Given records:
▬▬▬

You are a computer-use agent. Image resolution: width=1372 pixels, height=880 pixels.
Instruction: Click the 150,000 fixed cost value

▬▬▬

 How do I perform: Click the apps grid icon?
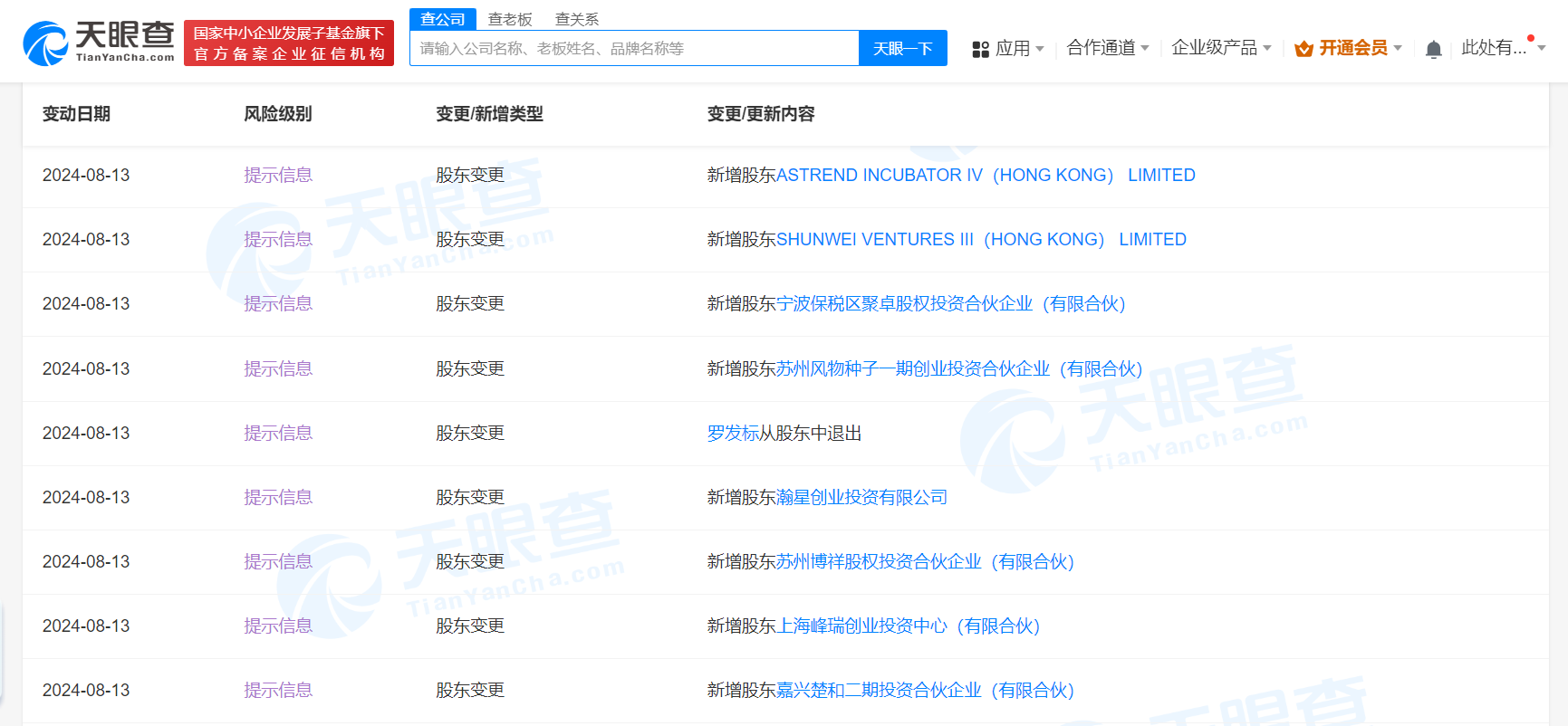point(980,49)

▬▬▬

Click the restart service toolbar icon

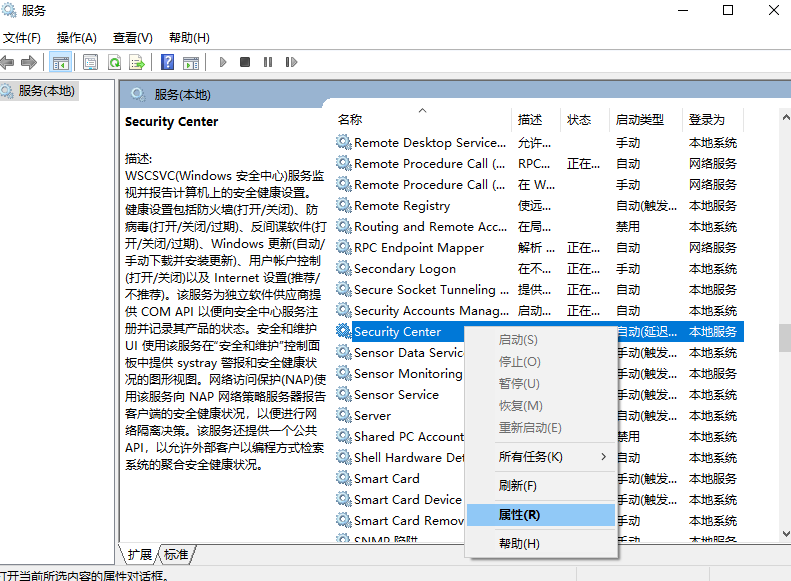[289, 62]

▬▬▬

Goal of the exercise: Starting at the line above that contains "You are a computer-use", repeat each line exactly up to and including the line that contains "Instruction: Click the", and stop there.

Answer to the problem:
You are a computer-use agent. Image resolution: width=1372 pixels, height=880 pixels.
Instruction: Click the 150,000 fixed cost value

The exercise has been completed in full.